Le droit à la santé au Salvador : un privilège aujourd’hui, un luxe demain

Paris, le 24 Mars 2004 - Médecins du Monde et la FIDH ont effectué conjointement en juillet 2003 une mission d’enquête sur le droit à la santé au Salvador. Cette mission faisait suite à une grève de neuf mois des médecins de la Sécurité sociale salvadorienne qui a paralysé tout le secteur de la santé. Le rapport présente un constat préoccupant sur l’accès aux soins au Salvador, situation qui risque d’être aggravée par le projet actuel de privatisation du secteur de la santé.

Situation actuelle du droit à la santé

Le rapport démontre que le gouvernement du Salvador ne respecte pas ses obligations internationales en matière de droit à la santé.

Par exemple, le Salvador souffre d’un grave déficit d’infrastructures de santé avec des disparités importantes entre zones urbaines et rurales, l’accès à l’eau potable est rare, les indices de malnutrition élevés.
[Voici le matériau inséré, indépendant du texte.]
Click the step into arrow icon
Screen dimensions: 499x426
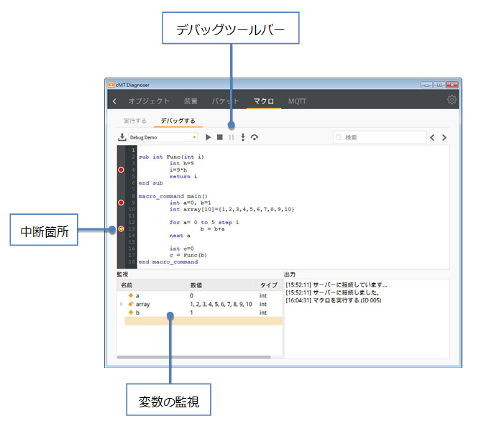[242, 137]
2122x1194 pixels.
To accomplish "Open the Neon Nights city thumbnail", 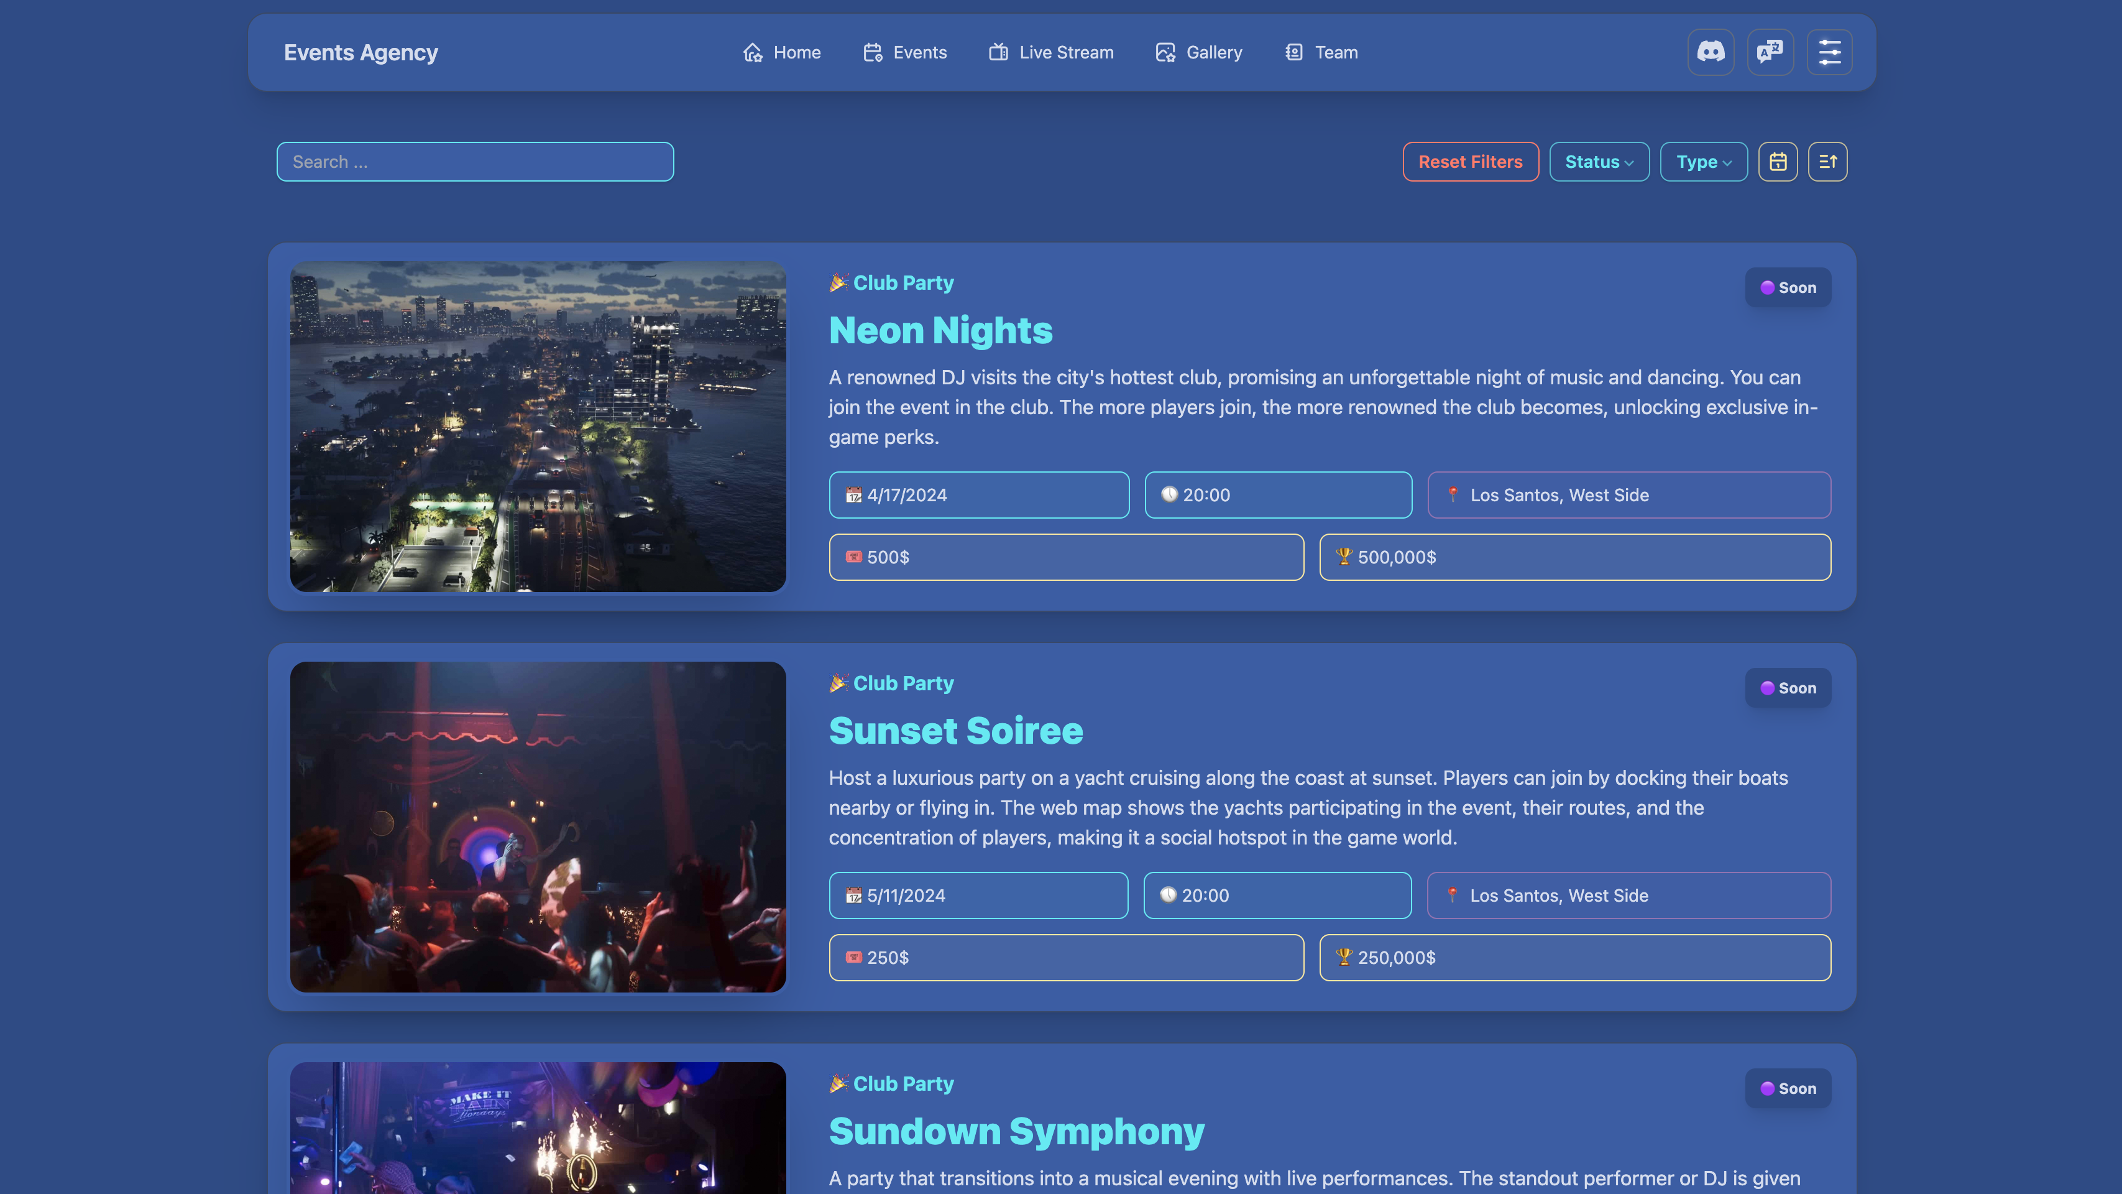I will (537, 426).
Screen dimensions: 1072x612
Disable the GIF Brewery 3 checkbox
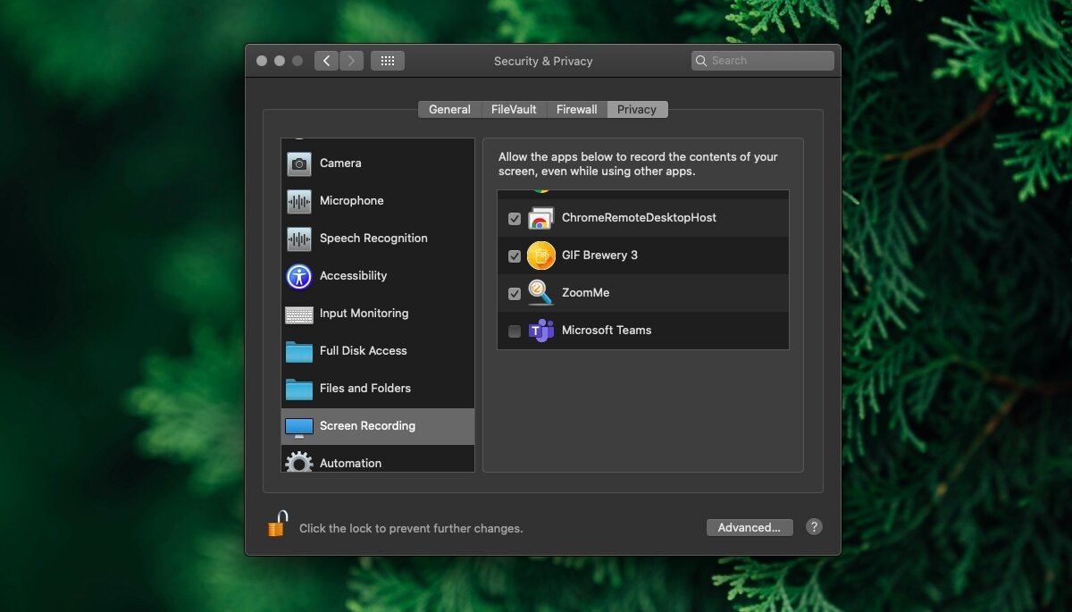515,256
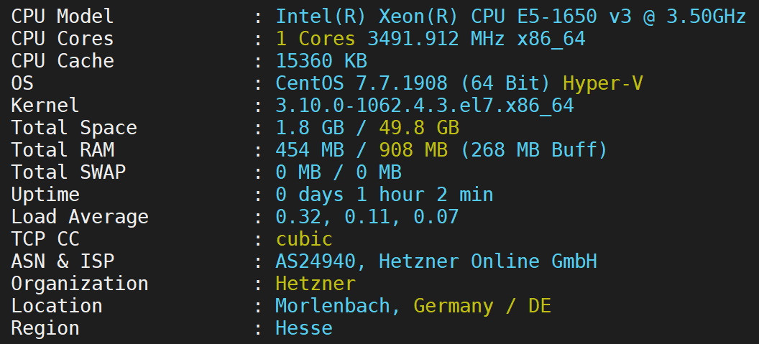Image resolution: width=759 pixels, height=344 pixels.
Task: Click the Intel Xeon E5-1650 CPU model value
Action: tap(510, 16)
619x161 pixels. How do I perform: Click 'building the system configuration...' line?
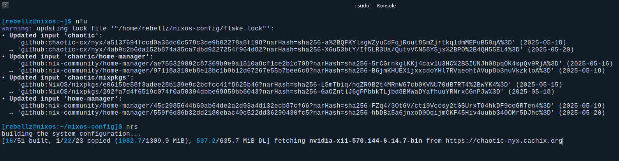point(72,134)
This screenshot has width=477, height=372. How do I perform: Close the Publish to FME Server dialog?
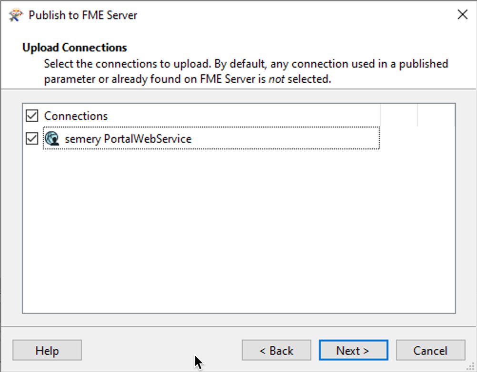tap(462, 15)
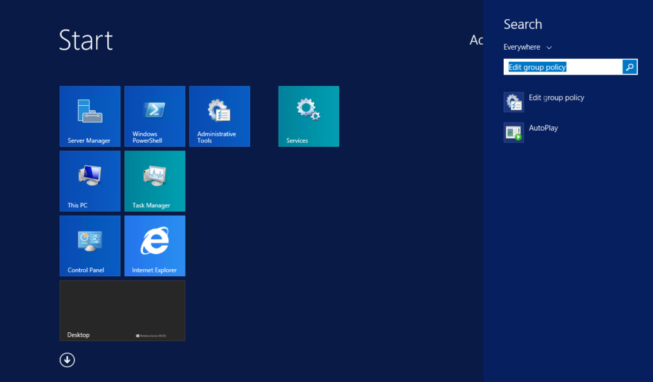The height and width of the screenshot is (382, 653).
Task: Open the Server Manager tile
Action: 90,116

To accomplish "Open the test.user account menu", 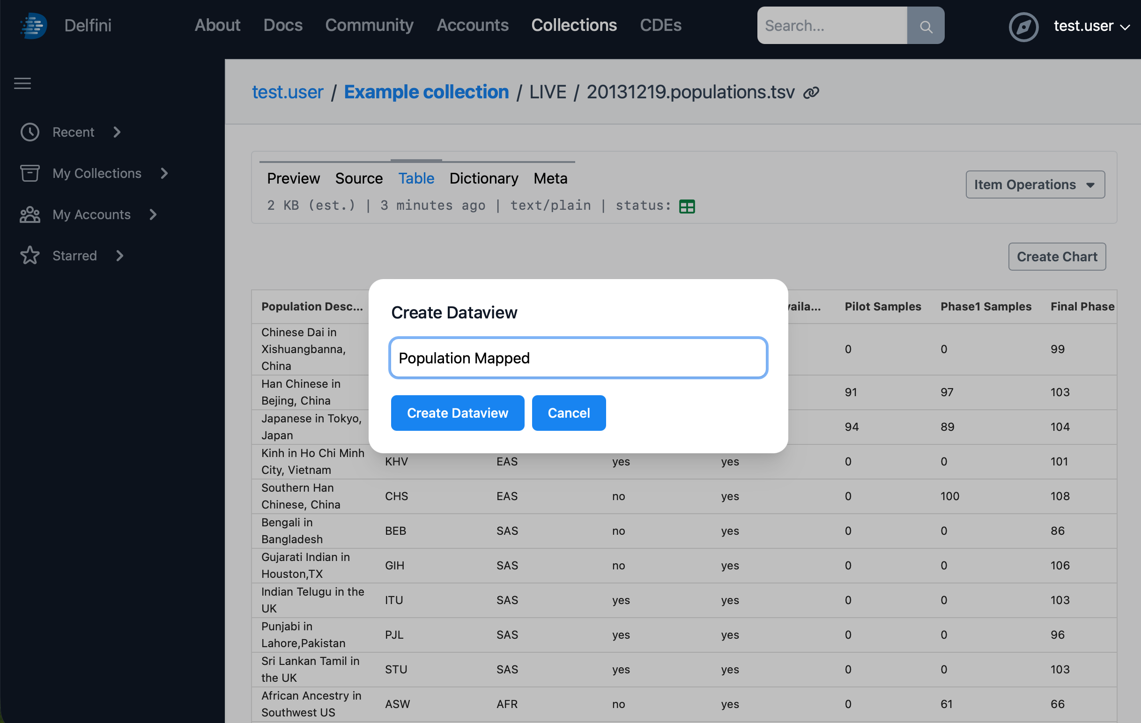I will (1091, 26).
De plus, les secteurs les plus vulnérables de la population éprouvent les plus grandes difficultés à accéder aux soins.

La mission a notamment constaté de nombreuses discriminations envers les personnes porteuses du VIH/sida, notamment en ce qui concerne la confidentialité du diagnostic, l’accès aux traitements et à l’emploi. Le gouvernement salvadorien ne prend pas les dispositions que la gravité de l’épidémie mériterait. La loi dite « Loi sur la Prévention et le Contrôle de l’infection par le virus de l’immunodéficience humaine » du 24 octobre 2001 stipule par exemple que « l’abstinence et la fidélité mutuelle constituent les seuls moyens de prévention fiable... » (art. 24).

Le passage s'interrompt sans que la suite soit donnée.